**Tasks to carry out**
1. Using the article on AI growth stocks below, decide whether each statement agrees with it. Answer yes or no for each, and quote the exact deciding words from the article: (a) SoundHound's revenue last quarter rose 217% to $42.7 million. (b) SoundHound's management expects adjusted EBITDA profitability by the end of 2024. (c) SoundHound is moving its 10 largest customers to the Amelia 7.0 platform.
2. Write the next part of the article on AI growth stocks, starting right after its last sentence.

─── Passage provided ───

Artificial Intelligence: Growth Drivers and Investment Opportunities
Artificial intelligence (AI) has become one of the most powerful growth drivers in the market today. While this growth is largely being led by megacap tech companies with deep pockets, there are smaller companies in the space that could also become big winners. While they carry more risk, their size and the opportunity in front of them make them potentially rewarding stocks.
Let's look at three high-risk, high-reward stocks to consider now.
1. SoundHound AI: Pioneering Voice-First AI Assistants
SoundHound AI (SOUN) is a small-cap stock pursuing one of the toughest problems in tech: making AI-powered voice assistants more useful and less frustrating. If you've ever had a conversation with Siri or Alexa that went nowhere, you know why this matters. SoundHound built its system from the ground up to process speech in real-time to figure out what you mean, not just what you said. Its acquisition of Amelia took it to the next level by adding deep conversational intelligence and getting it into fields with specific industry jargon, such as healthcare and financial services.
Thus far, its solution has seen strong adoption. Last quarter, its revenue surged 217% to $42.7 million, and management anticipates achieving adjusted earnings before interest, taxes, depreciation, and amortization (EBITDA) profitability by the end of 2025. However, this could just be the start of a long runway of growth.
The company is looking to move beyond voice into AI agents, with the launch of Amelia 7.0. These new AI agents can actually take action on what users ask, and SoundHound even added real-time visual recognition so its agents can respond to both voice and image inputs. It's currently transitioning its 15 largest customers to the platform. While many companies are targeting the AI agent opportunity, the ability to have AI agents that truly understand the user's intent is crucial.
If SoundHound can establish itself as a leader in voice-first AI agents, the stock has substantial upside potential.

─── Records supplied ───

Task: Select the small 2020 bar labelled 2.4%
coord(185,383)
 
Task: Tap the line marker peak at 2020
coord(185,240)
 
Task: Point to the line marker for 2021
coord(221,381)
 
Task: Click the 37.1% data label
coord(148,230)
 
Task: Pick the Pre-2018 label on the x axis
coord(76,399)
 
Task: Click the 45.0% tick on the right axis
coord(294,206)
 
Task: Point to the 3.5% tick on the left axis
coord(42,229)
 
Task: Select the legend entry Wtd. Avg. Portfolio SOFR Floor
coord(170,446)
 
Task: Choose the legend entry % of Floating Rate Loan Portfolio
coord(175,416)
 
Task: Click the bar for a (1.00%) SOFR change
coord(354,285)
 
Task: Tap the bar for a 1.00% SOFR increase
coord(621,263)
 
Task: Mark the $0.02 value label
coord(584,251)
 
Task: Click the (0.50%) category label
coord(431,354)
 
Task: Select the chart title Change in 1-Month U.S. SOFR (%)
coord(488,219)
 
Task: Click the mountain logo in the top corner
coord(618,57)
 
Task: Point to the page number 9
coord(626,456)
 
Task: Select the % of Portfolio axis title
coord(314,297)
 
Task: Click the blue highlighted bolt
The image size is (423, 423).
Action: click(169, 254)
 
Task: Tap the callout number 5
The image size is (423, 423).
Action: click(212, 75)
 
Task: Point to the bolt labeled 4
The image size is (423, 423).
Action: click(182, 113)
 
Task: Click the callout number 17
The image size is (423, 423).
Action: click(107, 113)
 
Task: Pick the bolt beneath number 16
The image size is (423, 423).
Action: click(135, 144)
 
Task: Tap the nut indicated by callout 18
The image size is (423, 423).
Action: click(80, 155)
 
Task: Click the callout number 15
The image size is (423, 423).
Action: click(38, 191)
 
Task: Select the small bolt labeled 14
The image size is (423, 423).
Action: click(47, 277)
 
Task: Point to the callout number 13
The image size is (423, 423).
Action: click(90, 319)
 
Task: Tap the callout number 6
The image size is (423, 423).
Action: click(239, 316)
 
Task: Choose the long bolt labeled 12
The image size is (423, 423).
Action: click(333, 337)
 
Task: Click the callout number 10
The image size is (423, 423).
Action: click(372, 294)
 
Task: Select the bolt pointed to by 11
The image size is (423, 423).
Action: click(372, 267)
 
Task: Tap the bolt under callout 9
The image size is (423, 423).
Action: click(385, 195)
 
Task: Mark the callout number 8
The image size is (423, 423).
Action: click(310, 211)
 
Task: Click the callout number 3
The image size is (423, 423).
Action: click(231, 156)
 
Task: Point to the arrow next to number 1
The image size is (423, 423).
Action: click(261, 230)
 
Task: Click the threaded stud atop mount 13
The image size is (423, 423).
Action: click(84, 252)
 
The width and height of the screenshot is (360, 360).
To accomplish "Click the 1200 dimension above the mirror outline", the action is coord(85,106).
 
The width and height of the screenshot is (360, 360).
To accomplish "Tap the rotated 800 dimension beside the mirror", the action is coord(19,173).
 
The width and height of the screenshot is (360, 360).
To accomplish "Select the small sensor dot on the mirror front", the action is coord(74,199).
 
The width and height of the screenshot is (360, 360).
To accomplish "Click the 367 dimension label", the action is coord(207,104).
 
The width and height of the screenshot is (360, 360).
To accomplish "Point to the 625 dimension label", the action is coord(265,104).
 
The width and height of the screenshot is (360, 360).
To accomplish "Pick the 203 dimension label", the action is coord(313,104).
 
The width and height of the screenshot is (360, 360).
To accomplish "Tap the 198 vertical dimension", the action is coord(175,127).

───

**Written answers**
1.
(a) Yes: "Last quarter, its revenue surged 217% to $42.7 million"
(b) No: "management anticipates achieving adjusted earnings before interest, taxes, depreciation, and amortization (EBITDA) profitability by the end of 2025"
(c) No: "It's currently transitioning its 15 largest customers to the platform."

2.
2. AppLovin: An AI-Powered Advertising Powerhouse
AppLovin (APP) has transformed itself into one of the fastest-growing AI companies by going all-in on AI adtech. It sold off its gaming business and focused on Axon 2.0, its AI engine that figures out which ads to show, how much to bid, and where to place them. The result has been remarkable growth.
Last quarter, its revenue surged 77% to $1.26 billion, while adjusted EBITDA nearly doubled to $1 billion, demonstrating the profitability of its model as it scales. The stock has performed exceptionally well, up over 400% in the past year, but the company is still only scratching the surface. The company's success has largely been in gaming apps, but management is now testing Axon 2.0 in e-commerce and web advertising markets. It's also launching a self-serve ad manager and expanding internationally. This opens up a much larger market and could sustain growth for years.
Skeptics have challenged the story, but quarter after quarter, AppLovin continues to deliver. If Axon 2.0 performs outside of gaming as successfully as it has within, this stock still has significant upside remaining.
3. GitLab: A DevOps Platform Enhanced by AI
GitLab's (GTLB) stock hasn't mirrored the gains of SoundHound and AppLovin; however, the software-as-a-service (SaaS) company has consistently executed. In fact, it's grown its revenue by between 25% to 35% year-over-year for eight straight quarters, including a 29% jump last quarter. Growth stems from adding new customers and existing customers expanding their usage. Its strength with existing customers was evident last quarter when it posted a 121% dollar-based net retention rate.
While existing customers are upgrading their service tiers and incorporating AI add-ons, most of this growth continues to be from seat expansions. This is significant because it directly addresses the bearish argument that AI will reduce the need for coders and hurt GitLab's growth. Instead, AI is driving increased software development and greater developer adoption of GitLab's platform.
Additionally, GitLab has considerable opportunity to continue selling its AI tools to its existing customer base. Its Duo AI agent, which suggests code and automates repetitive tasks, is experiencing strong usage growth, but its potential is far from realized. The company is also transitioning to a hybrid seat-plus-usage pricing model to capture more value as its platform becomes increasingly critical. This protects against potential coder reduction while providing a growth driver as AI fuels greater software development. Furthermore, integrating AI-powered security features helps companies to build more secure and reliable software applications.
GitLab exhibits the characteristics of a growth stock poised for continued expansion, and it wouldn't be surprising if a cloud computing company eventually sought to acquire it.